**Set exercise A:**
Copy the records from the line containing "Where should I" up to and including the line containing "Switch to the My View tab label", reproducing them word for word. Omit the pictures from your answer.
-------- Text block --------
Friday, June 27, 2008

It's hell getting old

I'm starting to understand why people get comb-overs. Yes, they look ridiculous and no, the people who have them aren't fooling anyone. But the other day, I was getting my hair cut and the idiot hair-cut-person goes to show me the cut at the back of my neck. She also manages to show me how she's very carefully arranged the hair on the back of my head to make sure none of it goes over this big, round pink spot at the top of the back of my head. I nearly screamed. It's easy when you have a full head of hair to say, "I would never do a comb-over," but when you're faced with this big, pink spot and it's really, really pink -- link sunburn pink -- you just want to hide it.

I'll have to see if I can get a picture posted.

ETA: I tried taking a picture; it wasn't very impressive. I think I'm just too good at hiding the bald patch.

Tuesday, June 24, 2008

My Industry Sucks

I just spent two hours at a Java User Group function, learning how they've developed this new technology that will allow an idiot off the street to develop a fully functioning web site in 20 minutes. This is not going to help me get a job. I don't need to know that the skills I've spent twenty years trying to develop, some schmuck off the street is going to be able to do with no experience whatsoever. And if you're not using that technology, then there's this laundry list of technologies you're going to need not just to understand, but to have 2 or more years of development experience with.

I could learn any language they throw at me with no problem. I've done it before. But don't expect me to learn seven languages, and also 10 applications that'll cost me $600 or more apiece just to learn them, especially since I'd be competing against people who actually have application development experience because they were working for companies on the cutting edge when I got jobs elsewhere.

That two years of experience means nothing. Really, trust me on this. You can learn a new programming language in a week, including Java. What matters and takes skill and what some people will never develop is the ability to analyze a problem, to develop a design, to work with a customer to reach a desired goal. But those things aren't measurable. So instead, we get laundry lists of languages and you can't tell the HR rep, "Oh, you don't really need that. You just think you do."

Sunday, June 22, 2008

Ten Top Ten?

Last week, AFI broadcast what they called the 10 Top 10, the ten best films from ten different genres. I was really looking forward to seeing some movies get some recognition that usually get overlooked. I guess I should have known better. It was mostly the same list of the same movies as always, just reorganized, and they had to get pretty specific with their "genres" to do it.

Courtroom Drama is not a genre. Drama is a genre and Courtroom is a setting. And Gangster is just a sub-category of Drama ... unless the gangster movie happens to be funny or include a smattering of show tunes. Epic is not a genre. Epic is a scale. You can do Science Fiction on an Epic scale, you can do drama on an epic scale. You can even do romantic comedy on an epic scale, and frankly every list AFI puts out has those Epics anyway, so give some other movies a shot.
--------
**Set exercise B:**
According to the blog entries, how long did the writer spend at the Java User Group function?
-------- Raw data --------
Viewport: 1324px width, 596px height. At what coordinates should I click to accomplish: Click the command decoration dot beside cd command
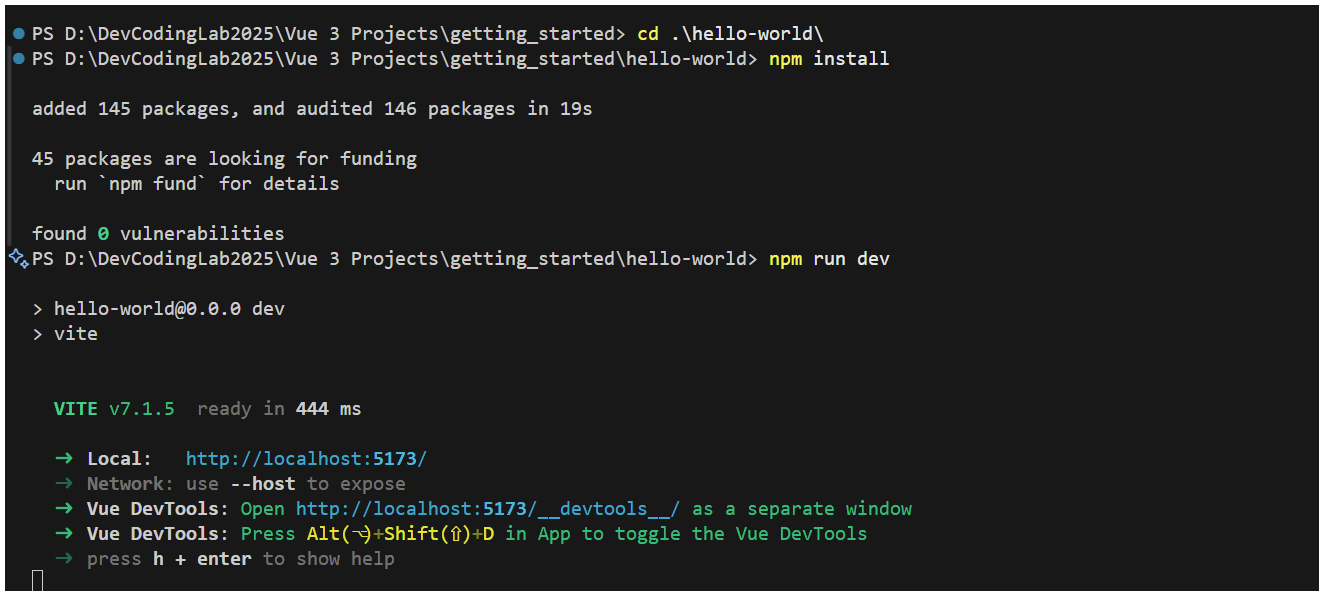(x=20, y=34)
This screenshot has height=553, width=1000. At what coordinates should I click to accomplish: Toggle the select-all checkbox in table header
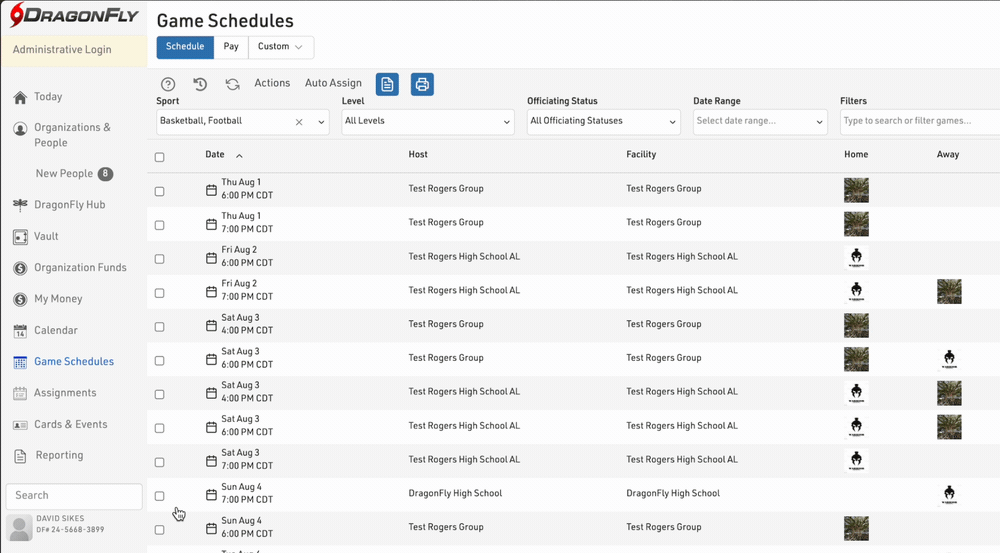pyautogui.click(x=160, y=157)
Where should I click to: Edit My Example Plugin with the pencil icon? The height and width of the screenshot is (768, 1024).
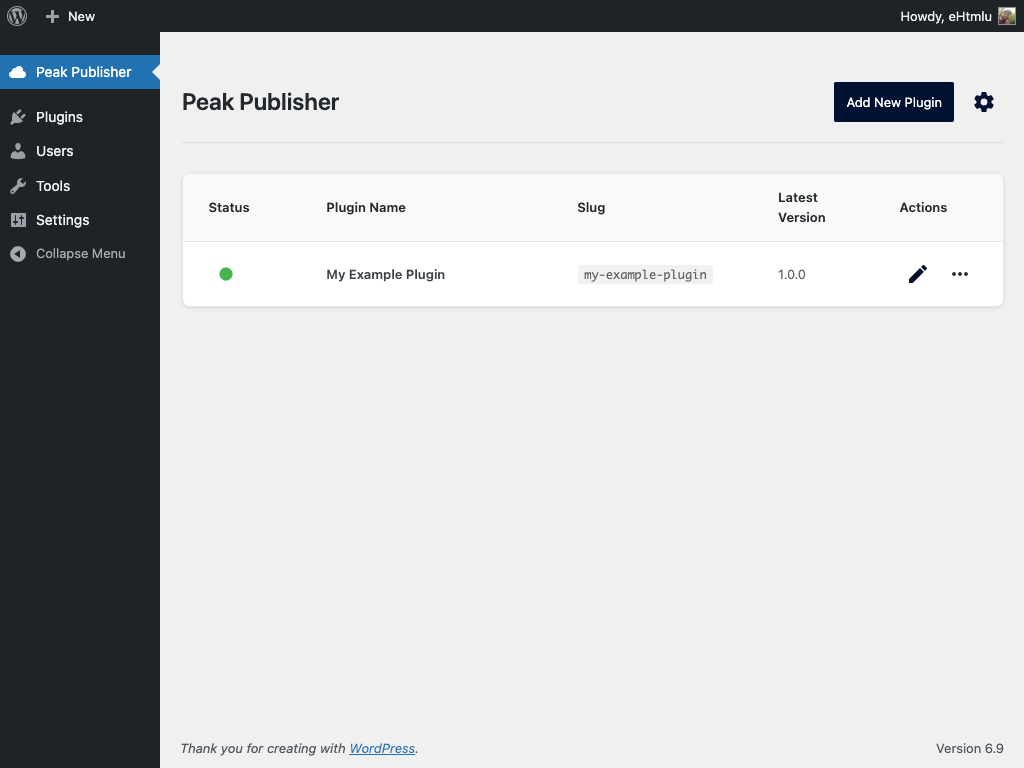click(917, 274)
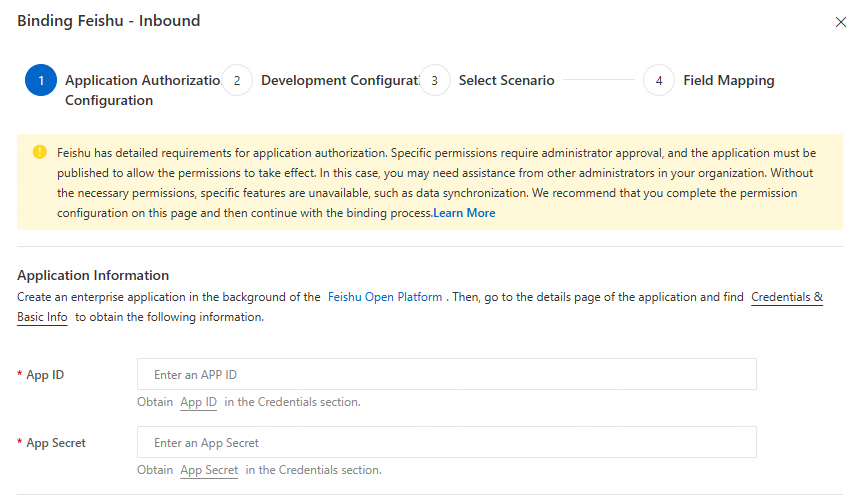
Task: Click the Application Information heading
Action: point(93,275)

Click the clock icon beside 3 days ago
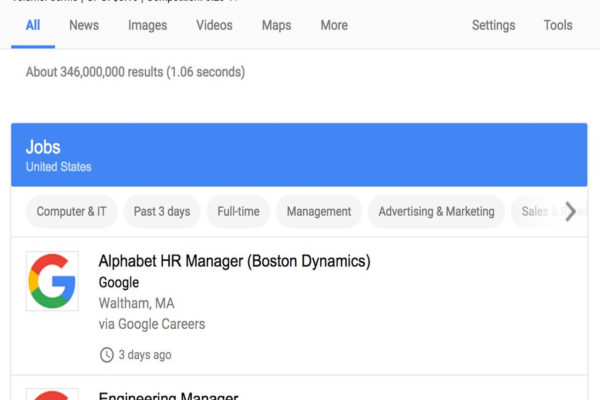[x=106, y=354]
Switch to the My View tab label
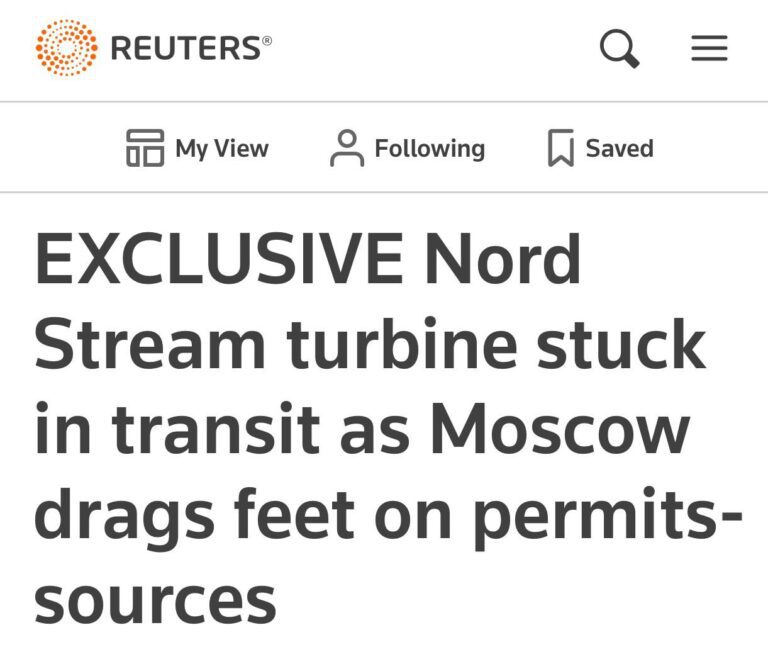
--------
-------- Raw data --------
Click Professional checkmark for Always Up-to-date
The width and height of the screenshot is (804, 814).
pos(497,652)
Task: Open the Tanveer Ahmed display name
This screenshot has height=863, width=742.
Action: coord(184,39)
--------
-------- Raw data --------
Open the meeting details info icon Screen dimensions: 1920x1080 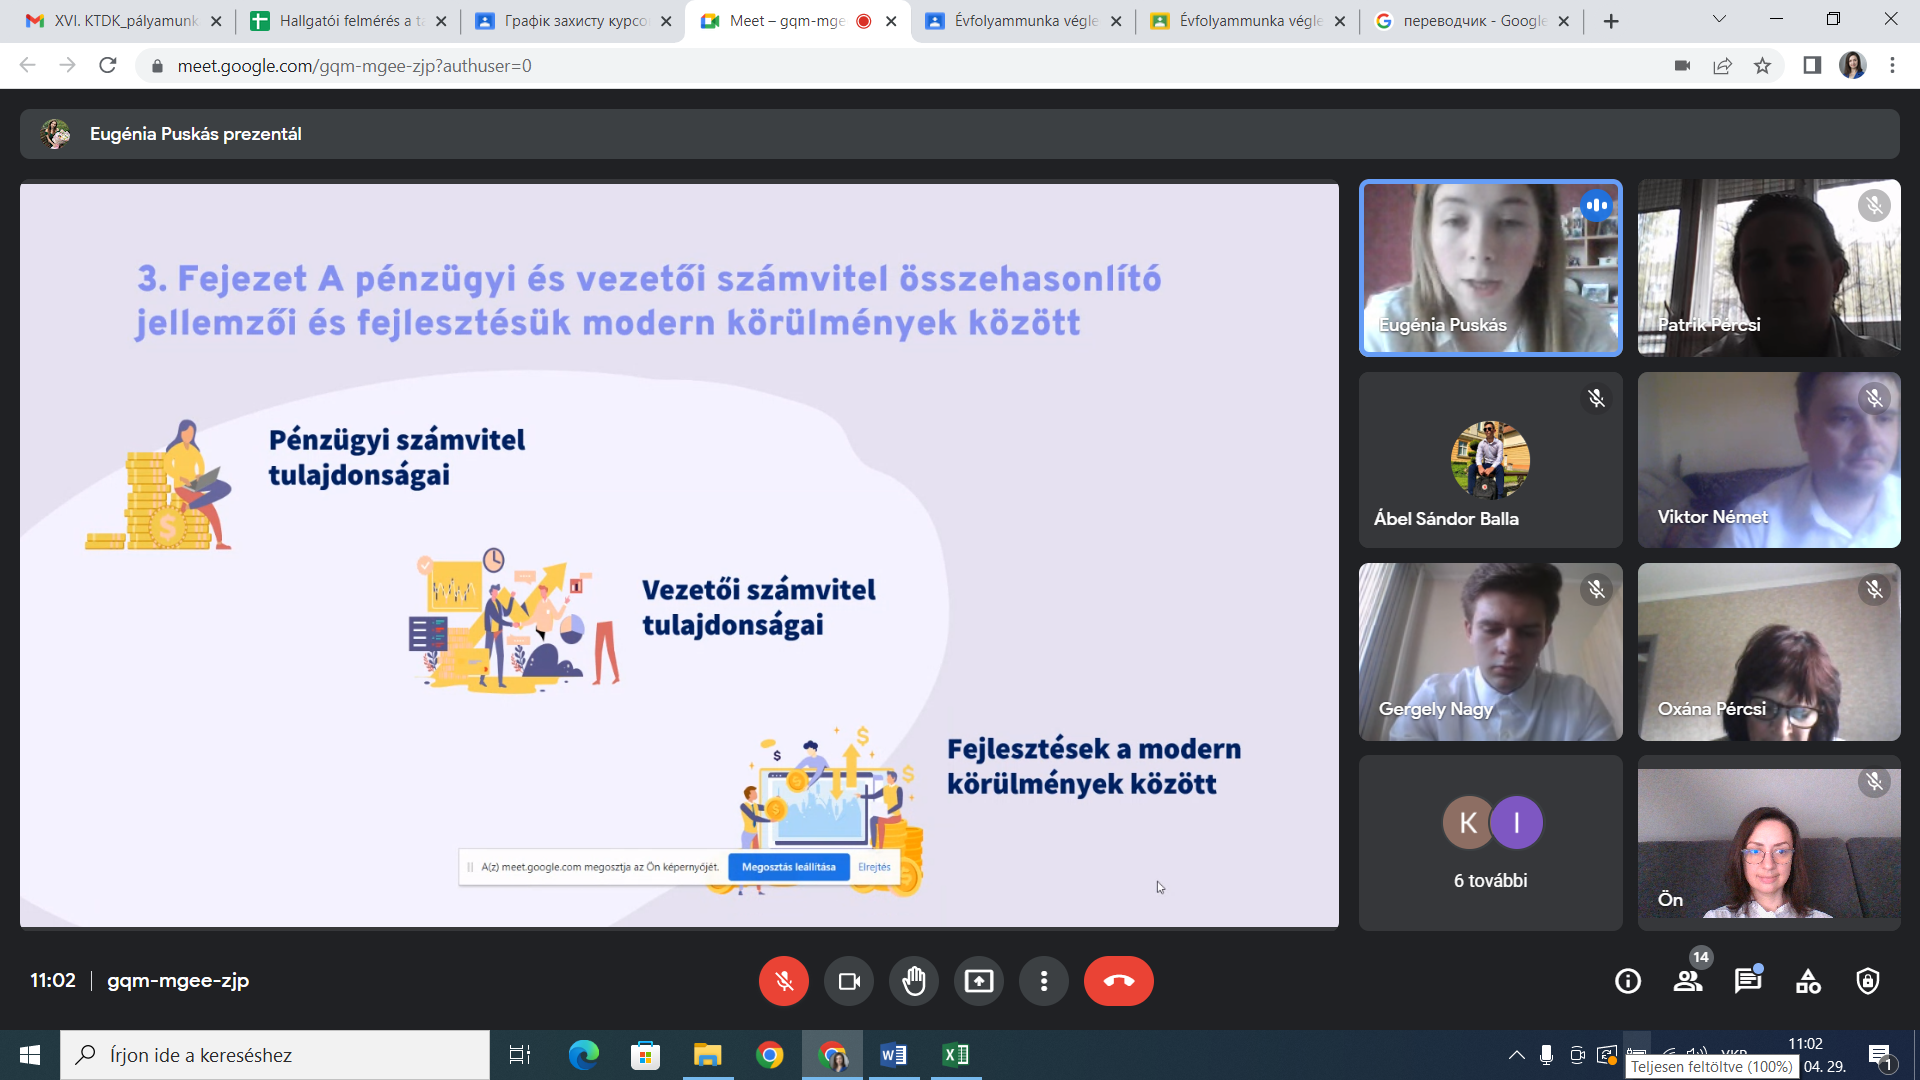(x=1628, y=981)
--------
**Exercise solution A:**
Where should I click to: Edit My Example Plugin with the pencil icon? The height and width of the screenshot is (768, 1024).
click(917, 274)
Task: Click the Application Information heading
Action: point(93,275)

Click the clock icon beside 3 days ago
[x=106, y=354]
Switch to the My View tab label

**Exercise solution B:**
Two hours.